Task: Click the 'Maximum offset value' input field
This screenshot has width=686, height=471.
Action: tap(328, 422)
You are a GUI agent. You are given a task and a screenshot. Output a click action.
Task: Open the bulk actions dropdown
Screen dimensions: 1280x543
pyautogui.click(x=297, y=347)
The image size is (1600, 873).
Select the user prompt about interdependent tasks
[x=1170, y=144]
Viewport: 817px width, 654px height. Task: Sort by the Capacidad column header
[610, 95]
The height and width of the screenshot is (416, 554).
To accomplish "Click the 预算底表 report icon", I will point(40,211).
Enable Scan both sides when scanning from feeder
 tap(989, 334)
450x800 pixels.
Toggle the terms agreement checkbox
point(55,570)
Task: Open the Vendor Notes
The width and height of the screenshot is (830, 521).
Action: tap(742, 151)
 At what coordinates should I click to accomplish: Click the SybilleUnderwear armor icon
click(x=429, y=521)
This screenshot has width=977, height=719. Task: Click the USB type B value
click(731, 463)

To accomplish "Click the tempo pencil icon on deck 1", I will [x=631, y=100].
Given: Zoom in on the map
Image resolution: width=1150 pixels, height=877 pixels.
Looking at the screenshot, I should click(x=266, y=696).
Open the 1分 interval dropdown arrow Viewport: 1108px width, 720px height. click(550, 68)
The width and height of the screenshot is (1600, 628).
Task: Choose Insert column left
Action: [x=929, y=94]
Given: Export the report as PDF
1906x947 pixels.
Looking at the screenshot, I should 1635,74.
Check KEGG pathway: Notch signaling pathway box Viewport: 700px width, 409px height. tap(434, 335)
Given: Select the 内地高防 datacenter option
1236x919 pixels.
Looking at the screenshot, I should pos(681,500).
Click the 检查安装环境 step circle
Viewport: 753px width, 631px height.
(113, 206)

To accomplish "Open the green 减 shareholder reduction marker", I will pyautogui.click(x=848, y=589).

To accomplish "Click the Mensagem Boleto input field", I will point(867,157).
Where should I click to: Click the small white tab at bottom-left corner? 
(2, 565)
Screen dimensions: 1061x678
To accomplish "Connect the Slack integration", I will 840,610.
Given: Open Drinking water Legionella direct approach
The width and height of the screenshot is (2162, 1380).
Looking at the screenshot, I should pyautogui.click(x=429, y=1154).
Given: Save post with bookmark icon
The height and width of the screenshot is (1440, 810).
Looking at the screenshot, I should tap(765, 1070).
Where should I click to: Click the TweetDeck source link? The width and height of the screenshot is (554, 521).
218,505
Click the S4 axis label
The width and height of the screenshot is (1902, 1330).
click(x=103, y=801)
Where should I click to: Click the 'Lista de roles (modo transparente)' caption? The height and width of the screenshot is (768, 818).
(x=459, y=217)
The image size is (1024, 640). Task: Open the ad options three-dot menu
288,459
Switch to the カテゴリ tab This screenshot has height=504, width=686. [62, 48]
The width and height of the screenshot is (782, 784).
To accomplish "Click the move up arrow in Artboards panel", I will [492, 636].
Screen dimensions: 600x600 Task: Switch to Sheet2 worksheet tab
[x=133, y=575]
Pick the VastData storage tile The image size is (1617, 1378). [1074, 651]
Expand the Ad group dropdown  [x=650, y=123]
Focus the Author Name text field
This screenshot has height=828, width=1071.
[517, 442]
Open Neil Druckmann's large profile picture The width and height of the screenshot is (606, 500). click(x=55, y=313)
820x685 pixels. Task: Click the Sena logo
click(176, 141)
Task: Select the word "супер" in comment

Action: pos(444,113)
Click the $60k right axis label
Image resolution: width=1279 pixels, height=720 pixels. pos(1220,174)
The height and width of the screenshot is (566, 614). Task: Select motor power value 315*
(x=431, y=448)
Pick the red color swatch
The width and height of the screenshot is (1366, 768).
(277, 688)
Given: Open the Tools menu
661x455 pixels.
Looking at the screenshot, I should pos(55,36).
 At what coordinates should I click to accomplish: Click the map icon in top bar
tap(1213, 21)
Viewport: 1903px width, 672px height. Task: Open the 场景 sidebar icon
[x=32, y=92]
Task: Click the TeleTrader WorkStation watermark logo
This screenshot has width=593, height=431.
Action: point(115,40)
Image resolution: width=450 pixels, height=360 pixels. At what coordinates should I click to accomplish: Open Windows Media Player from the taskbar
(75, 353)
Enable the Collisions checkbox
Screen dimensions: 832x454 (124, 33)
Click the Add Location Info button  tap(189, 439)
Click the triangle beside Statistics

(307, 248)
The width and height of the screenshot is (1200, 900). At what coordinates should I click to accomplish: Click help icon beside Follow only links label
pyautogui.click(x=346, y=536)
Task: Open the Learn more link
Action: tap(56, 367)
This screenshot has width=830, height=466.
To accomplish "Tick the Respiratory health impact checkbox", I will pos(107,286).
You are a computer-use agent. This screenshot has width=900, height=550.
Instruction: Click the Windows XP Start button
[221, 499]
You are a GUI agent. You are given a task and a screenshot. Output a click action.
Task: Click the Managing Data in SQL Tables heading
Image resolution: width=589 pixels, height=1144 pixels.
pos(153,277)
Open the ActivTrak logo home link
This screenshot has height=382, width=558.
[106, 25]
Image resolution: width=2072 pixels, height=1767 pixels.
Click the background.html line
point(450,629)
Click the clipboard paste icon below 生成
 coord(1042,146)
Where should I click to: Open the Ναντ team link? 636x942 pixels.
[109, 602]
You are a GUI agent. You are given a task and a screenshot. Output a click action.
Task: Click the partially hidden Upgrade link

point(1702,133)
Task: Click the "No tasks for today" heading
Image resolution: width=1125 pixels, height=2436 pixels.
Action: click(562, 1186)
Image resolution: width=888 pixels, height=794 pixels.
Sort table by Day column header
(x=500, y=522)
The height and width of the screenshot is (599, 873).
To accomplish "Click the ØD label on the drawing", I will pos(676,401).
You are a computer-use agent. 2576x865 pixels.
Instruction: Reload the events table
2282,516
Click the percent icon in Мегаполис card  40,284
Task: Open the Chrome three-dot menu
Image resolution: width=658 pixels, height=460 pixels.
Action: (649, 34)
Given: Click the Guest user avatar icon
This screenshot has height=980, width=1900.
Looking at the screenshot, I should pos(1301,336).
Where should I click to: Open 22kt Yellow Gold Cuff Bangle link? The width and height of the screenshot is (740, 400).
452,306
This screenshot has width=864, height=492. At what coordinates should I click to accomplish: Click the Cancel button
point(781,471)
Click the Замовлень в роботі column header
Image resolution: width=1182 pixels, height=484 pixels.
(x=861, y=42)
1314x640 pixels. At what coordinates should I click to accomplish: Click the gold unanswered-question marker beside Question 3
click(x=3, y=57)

--------

**Work to complete**
Search the data above for the word "will" and show every line that has it.

**Reply**
To accomplish "Click the 预算底表 report icon", I will point(40,211).
To accomplish "Click the tempo pencil icon on deck 1", I will [x=631, y=100].
To accomplish "Open the green 减 shareholder reduction marker", I will pyautogui.click(x=848, y=589).
To accomplish "Click the Mensagem Boleto input field", I will point(867,157).
To accomplish "Connect the Slack integration", I will 840,610.
To accomplish "Click the move up arrow in Artboards panel", I will [492, 636].
To accomplish "Tick the Respiratory health impact checkbox", I will pos(107,286).
To accomplish "Click the ØD label on the drawing", I will pos(676,401).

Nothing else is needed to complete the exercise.